As you probably would guess, uber.com is a website... a website that serves as the nexus to educate, promote, and sell services for all lines of business at Uber.
Work
Drive
Restaurants
Ride
Uber
Business
Elevate
Money
Freight
Uber.com technology is seriously the largest bowl of buzzword soup I’ve had the pleasure to eat. In respect to time, I won’t be able to explain the entirety of the Architecture but only feed you small spoonfuls.

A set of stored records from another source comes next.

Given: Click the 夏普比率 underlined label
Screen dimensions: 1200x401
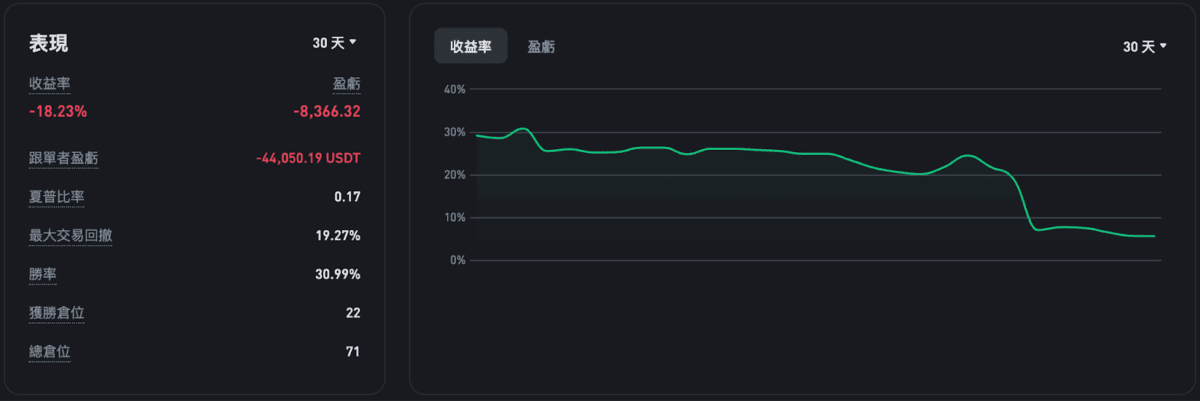Looking at the screenshot, I should pyautogui.click(x=56, y=197).
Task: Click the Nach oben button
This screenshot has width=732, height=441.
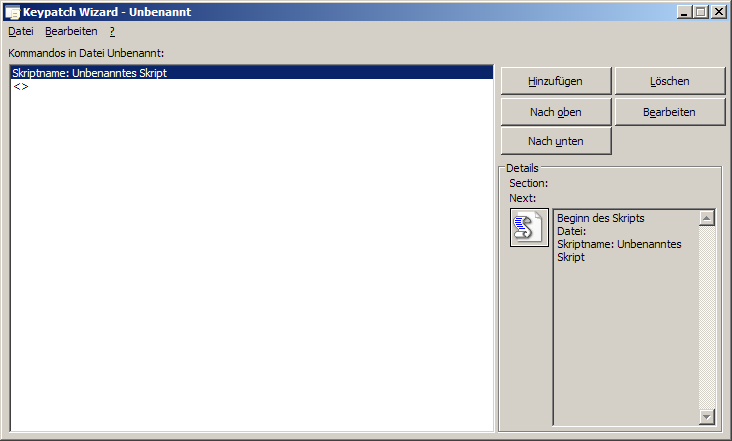Action: click(555, 111)
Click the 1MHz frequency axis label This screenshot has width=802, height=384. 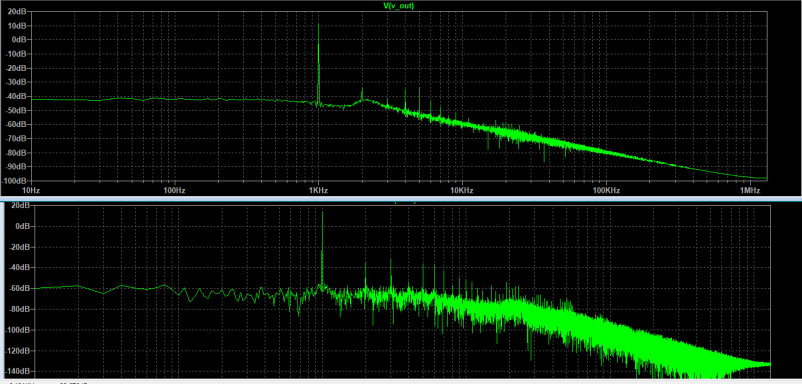(750, 190)
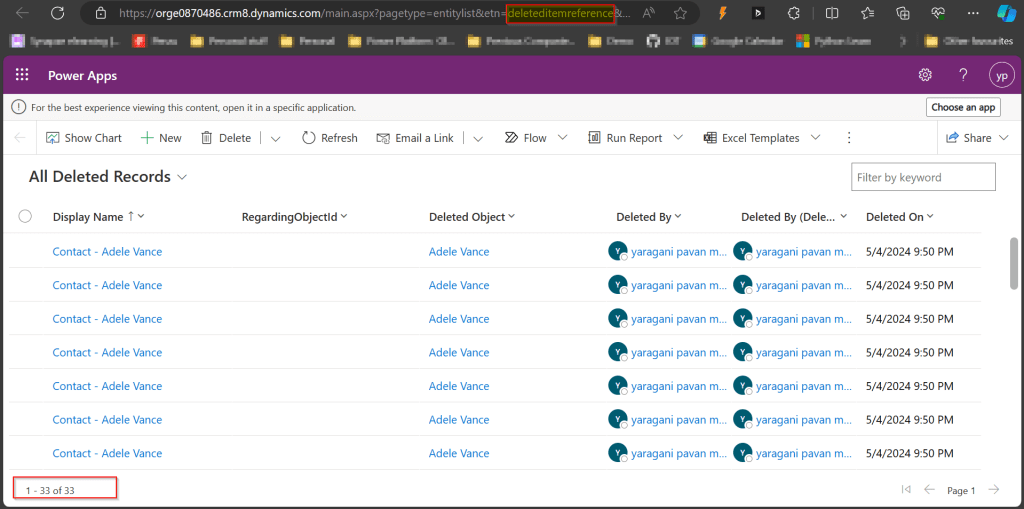Click the Choose an app button
The height and width of the screenshot is (509, 1024).
click(x=962, y=107)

It’s a tall stack of pancakes here. I encourage you to take your time and familiarize yourself with diagram, and the technologies that uber.com is built upon.
Programming Languages
Framework & Libraries
Internal Services
3rd Party Services
In respect of time, the architecture below focuses on the front-end. These three repositories come together to build the front-end of uber.com.
Components
CMS
Sites
There are many layers and/or boundries to this system. Data flows from CMS down through to the Page. The diagram below describes this data flow through these layers and/or boundries at a high level.
Uber.com was made of many small components. We composed together into what we called “Blocks”. Blocks are simply a composition of components and a Schema file. Below is a deep dive into the more than 160 Blocks that make up uber.com.
There are Three major layers to the component architecture. Page Components, Block components, and Element Components.
With over 160+ components, Uber.com was flexible enough for Authors to author nearly every part of a page. This included the Navigation system which was shared acrossed all lines of business.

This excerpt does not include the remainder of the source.